Imported directly by the author, DragonFly now has dhcpcd 9. The commit message lists changes.
(and there’s a 9.0.1)
Even if you run bash, zsh, or maybe fish, tcsh is the default root shell in DragonFly – and it just had an update. (all bugfixes according to the release notes)
karu.pruun posted an answer on how to get DragonFly onto your GPT/EFI drive.
The ssh-copy-id utility is now included in DragonFly 5.8 and in -current. Useful for your next machine setup.
This doesn’t really have any effect on you unless you are programming on DragonFly, but it’s interesting to read about a “spinlock trick” Matthew Dillon had implemented recently.
Aaron LI’s updated the development(7) man page to account for new steps in vendor import.
Aaron LI managed to graft FreeBSD code history onto the DragonFly BSD git repository, and he’s documented how he did it. So, you can follow DragonFly code all the way back to 2003, and then FreeBSD code all the way back to… I’m not sure how far back it goes, but it’s in his merged copy.
Flame graphs are a way to see what code paths are most used in a stack trace. DragonFly now has a flame_graph utility.
Jails on DragonFly can now route to loopback addresses (i.e. 127.0.0.1). Because of this, they can work like shared IPs and the jail can connect to the host.
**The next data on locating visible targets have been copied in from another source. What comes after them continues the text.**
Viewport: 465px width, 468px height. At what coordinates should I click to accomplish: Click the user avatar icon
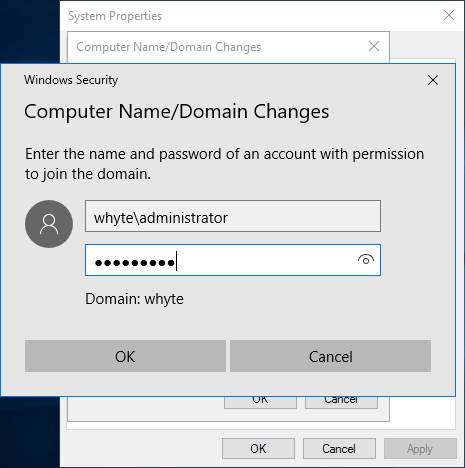tap(49, 224)
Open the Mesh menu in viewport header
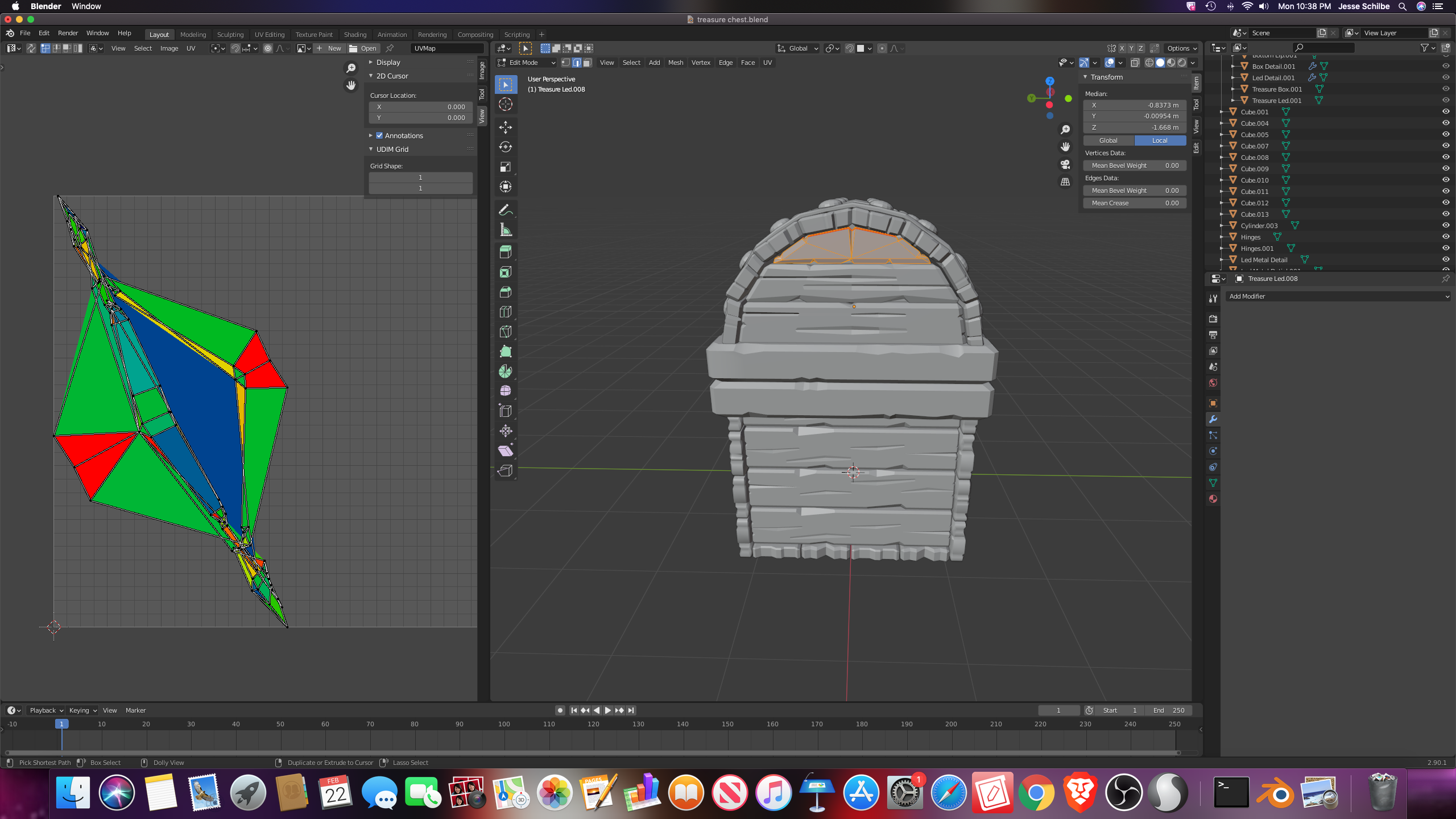1456x819 pixels. 675,63
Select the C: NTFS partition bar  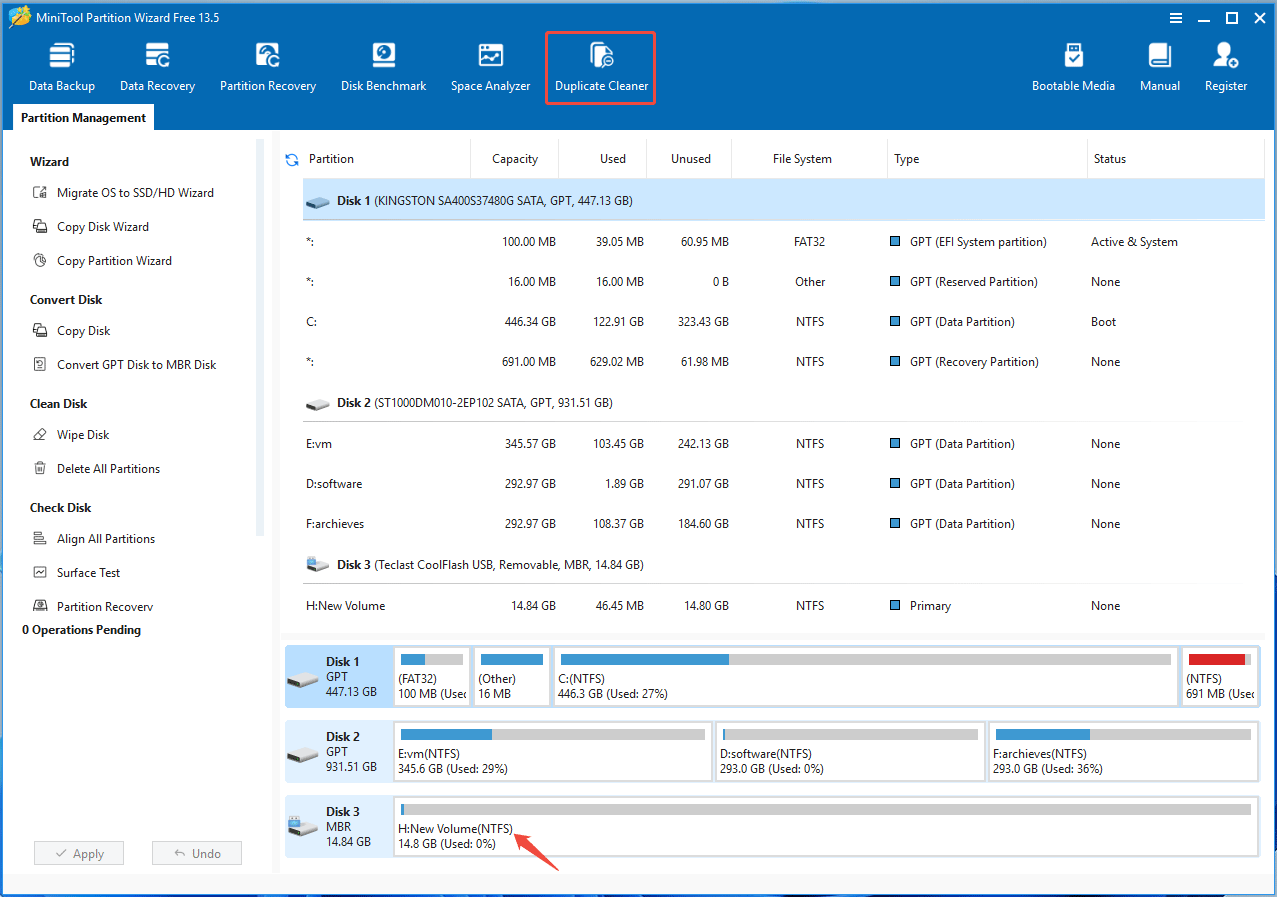click(865, 676)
I think this means that you no longer have to bind jail services to specific IPs as you did previously. Don’t quote me on that; I’ve run few jails in my life.
Update: I should have linked this too: the sysctl jail.defaults.allow_listen_override that makes it easier in the host system too.
On EFNet #dragonflybsd, Matthew Dillon and ‘mjg’ have been discussing various way to optimize for bulk builds. A recent update from mjg for different memory functions shaved 1.7% off bulk build time – significant, when you are talking tens of thousands of packages.
I didn’t read far enough ahead in my backlog, if that makes sense. i915 has another update, to 20160808.
If you’ve got a pcm audio device – and you probably do – and a headphone jack – ditto – this thread may help you find the right sysctl to enable it on DragonFly.
rcorder-visualize.sh draws the dependencies for rc scripts using dot. Originally in NetBSD, then in FreeBSD, now in DragonFly.